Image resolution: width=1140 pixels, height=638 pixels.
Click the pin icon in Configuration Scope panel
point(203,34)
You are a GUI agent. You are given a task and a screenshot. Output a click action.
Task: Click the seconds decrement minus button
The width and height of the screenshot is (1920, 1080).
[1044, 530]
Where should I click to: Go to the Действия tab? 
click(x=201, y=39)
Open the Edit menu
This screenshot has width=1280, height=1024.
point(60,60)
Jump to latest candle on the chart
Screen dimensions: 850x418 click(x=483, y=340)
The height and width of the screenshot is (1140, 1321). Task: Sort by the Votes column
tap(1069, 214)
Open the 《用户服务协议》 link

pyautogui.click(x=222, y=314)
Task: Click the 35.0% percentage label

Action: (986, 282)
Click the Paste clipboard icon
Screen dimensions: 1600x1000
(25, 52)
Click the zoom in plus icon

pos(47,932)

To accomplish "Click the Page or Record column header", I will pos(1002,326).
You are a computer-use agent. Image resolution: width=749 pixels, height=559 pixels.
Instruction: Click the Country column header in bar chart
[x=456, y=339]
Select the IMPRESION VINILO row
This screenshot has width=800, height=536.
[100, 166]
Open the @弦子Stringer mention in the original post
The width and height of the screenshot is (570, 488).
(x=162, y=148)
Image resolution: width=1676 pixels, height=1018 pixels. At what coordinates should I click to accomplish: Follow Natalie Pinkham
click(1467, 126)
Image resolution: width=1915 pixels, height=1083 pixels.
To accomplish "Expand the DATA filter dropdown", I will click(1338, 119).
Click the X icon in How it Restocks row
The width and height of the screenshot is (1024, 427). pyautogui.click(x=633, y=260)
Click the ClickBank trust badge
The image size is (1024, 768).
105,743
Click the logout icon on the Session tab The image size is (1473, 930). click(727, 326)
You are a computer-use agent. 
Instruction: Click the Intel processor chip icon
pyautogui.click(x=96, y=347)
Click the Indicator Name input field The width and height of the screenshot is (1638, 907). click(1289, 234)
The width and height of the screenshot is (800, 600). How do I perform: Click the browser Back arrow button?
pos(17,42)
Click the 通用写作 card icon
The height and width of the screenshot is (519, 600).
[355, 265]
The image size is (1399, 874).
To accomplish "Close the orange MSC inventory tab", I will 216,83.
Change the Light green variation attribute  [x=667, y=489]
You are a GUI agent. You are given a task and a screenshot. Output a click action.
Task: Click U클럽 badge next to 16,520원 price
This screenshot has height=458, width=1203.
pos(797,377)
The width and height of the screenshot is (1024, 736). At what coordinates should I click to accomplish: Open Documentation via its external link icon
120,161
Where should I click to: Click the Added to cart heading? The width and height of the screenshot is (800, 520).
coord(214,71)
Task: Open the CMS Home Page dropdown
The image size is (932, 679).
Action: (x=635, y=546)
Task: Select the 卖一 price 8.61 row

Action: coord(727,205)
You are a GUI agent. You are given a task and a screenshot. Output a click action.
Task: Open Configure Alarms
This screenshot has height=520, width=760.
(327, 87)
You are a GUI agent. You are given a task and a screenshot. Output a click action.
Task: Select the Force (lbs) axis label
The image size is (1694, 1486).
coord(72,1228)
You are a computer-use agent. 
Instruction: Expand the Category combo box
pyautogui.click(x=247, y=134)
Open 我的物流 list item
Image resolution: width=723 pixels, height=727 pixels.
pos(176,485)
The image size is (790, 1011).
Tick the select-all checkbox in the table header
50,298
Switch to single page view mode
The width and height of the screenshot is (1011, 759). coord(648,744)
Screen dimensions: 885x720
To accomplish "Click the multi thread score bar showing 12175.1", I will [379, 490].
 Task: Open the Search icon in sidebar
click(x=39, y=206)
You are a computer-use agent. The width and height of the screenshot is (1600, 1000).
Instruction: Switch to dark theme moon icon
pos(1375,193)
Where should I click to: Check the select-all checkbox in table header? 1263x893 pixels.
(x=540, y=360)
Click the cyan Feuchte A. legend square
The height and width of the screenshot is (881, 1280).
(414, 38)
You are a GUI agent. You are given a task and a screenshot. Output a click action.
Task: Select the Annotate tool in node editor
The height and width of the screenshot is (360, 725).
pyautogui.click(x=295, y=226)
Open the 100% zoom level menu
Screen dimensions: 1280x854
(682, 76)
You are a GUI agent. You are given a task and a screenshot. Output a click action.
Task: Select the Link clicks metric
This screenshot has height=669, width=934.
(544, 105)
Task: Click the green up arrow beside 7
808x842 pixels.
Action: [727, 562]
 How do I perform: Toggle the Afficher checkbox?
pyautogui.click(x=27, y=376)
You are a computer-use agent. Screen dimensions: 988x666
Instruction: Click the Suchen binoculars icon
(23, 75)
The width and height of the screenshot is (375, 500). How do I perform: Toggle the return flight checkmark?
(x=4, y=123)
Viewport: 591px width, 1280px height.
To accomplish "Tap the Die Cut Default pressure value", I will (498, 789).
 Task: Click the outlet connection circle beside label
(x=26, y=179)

· · ·

_REQUIRED ACTION:_
Looking at the entries above, can you reproduce exactly the lines from the one that holds "This screenshot has height=458, width=1203." through the one that holds "Screen dimensions: 885x720", and only those?

_RESULT BELOW:_
This screenshot has height=458, width=1203.
pos(797,377)
The width and height of the screenshot is (1024, 736). At what coordinates should I click to accomplish: Open Documentation via its external link icon
120,161
Where should I click to: Click the Added to cart heading? The width and height of the screenshot is (800, 520).
coord(214,71)
Task: Open the CMS Home Page dropdown
The image size is (932, 679).
Action: (x=635, y=546)
Task: Select the 卖一 price 8.61 row

Action: coord(727,205)
You are a GUI agent. You are given a task and a screenshot. Output a click action.
Task: Open Configure Alarms
This screenshot has height=520, width=760.
(327, 87)
You are a GUI agent. You are given a task and a screenshot. Output a click action.
Task: Select the Force (lbs) axis label
The image size is (1694, 1486).
coord(72,1228)
You are a computer-use agent. 
Instruction: Expand the Category combo box
pyautogui.click(x=247, y=134)
Open 我的物流 list item
Image resolution: width=723 pixels, height=727 pixels.
pos(176,485)
The image size is (790, 1011).
Tick the select-all checkbox in the table header
50,298
Switch to single page view mode
The width and height of the screenshot is (1011, 759). coord(648,744)
Screen dimensions: 885x720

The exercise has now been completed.